Nine-year-old study published in the medical journal “Nature Communications” shows clear link between sugar and tumor

The recent results of a nine-year study by Belgian molecular biologists, , showed how sugar is indeed responsible for stimulating tumor growth.

This helped solve a question that has plagued oncologists for decades, and offered new solutions for tumor prevention through dietary change. Most non-cancerous cells are energized through airborne respiration, a process that involves breaking down digested food into colynx energy rich in molecules through a whole series of chemical processes, which require oxygen and after which carbon dioxide is released as a result of the reaction.

But, this is not the case with cancer cells. “Warburg” effect or how sugar is related to cancer cells Even when they receive enough oxygen for the process of converting glucose into “fuel” ie. in energy for the body, cancer cells are happy to choose energy from fermented sugar. In this way, less energy is created and subsequently used than in the regular chemical processes by which cells are otherwise used.

This one a phenomenon is called “Warburg” effect. The researchers conducted their experiment on yeast cells and found that through the process of fermentation – the same one that cancer cells prefer – it actually stimulates tumor growth. Those results suggest that genes that commonly cause growth, called Ras proteins, fuel aggressive tumors with the help of sugar. In short, sugar “wakes up” existing cancer cells by multiplying them and successfully increasing their spread in the body.

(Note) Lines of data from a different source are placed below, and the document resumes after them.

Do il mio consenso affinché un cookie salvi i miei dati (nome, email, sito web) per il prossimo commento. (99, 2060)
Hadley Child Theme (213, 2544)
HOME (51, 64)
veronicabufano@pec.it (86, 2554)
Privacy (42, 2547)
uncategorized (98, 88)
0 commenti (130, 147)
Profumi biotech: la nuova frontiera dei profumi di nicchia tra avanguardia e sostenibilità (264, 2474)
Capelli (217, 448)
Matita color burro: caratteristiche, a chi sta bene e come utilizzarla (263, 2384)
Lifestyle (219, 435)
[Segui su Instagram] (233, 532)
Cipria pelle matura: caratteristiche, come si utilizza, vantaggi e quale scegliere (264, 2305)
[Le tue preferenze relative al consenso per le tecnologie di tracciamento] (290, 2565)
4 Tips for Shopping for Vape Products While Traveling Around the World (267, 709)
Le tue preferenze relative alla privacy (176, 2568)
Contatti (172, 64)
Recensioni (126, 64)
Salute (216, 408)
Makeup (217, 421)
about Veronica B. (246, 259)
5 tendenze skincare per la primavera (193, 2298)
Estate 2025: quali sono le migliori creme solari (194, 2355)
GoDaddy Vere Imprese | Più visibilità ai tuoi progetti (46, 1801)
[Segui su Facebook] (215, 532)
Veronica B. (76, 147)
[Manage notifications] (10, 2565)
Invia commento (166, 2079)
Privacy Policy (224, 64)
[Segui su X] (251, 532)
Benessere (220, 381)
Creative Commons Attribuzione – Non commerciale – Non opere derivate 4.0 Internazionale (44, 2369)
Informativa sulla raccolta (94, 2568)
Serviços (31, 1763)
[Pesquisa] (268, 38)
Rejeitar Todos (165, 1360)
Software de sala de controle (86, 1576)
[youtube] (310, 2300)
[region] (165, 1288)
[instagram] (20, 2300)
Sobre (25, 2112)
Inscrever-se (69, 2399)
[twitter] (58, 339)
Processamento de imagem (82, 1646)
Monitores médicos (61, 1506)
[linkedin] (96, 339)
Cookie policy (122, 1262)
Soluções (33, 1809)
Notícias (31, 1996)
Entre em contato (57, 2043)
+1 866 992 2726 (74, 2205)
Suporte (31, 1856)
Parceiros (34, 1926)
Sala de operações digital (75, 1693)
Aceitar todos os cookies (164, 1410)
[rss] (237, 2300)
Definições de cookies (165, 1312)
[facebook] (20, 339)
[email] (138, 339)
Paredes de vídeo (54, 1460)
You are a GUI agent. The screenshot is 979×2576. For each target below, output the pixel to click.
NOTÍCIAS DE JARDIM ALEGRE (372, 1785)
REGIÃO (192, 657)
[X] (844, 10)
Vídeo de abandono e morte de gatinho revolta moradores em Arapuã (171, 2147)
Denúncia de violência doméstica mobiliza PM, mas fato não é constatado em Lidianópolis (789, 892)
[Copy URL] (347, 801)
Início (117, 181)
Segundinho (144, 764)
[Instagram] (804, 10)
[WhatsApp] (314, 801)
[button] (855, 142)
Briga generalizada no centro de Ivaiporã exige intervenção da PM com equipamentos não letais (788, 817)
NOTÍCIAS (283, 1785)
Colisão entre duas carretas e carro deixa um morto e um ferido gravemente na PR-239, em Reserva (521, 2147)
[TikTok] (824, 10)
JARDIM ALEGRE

The leaders of the research, the Belgian molecular biologist Johan Thevelin and professor from The Catholic University of Leuvenexplain how “Hyperactive consumption of sugar by cancer cells leads to a vicious cycle of constant stimulation of tumor growth. Biologists believe that this new understanding of the interaction of cancer and sugar will have far-reaching consequences for future research, and previous ones have tended more toward that discovery.

This has made a difference in the dietary plan of those who are at risk of or already have some forms of cancer, but the researchers say that the study is still ongoing because it is not fully understood why the carcinogens have such a “sweet tooth”.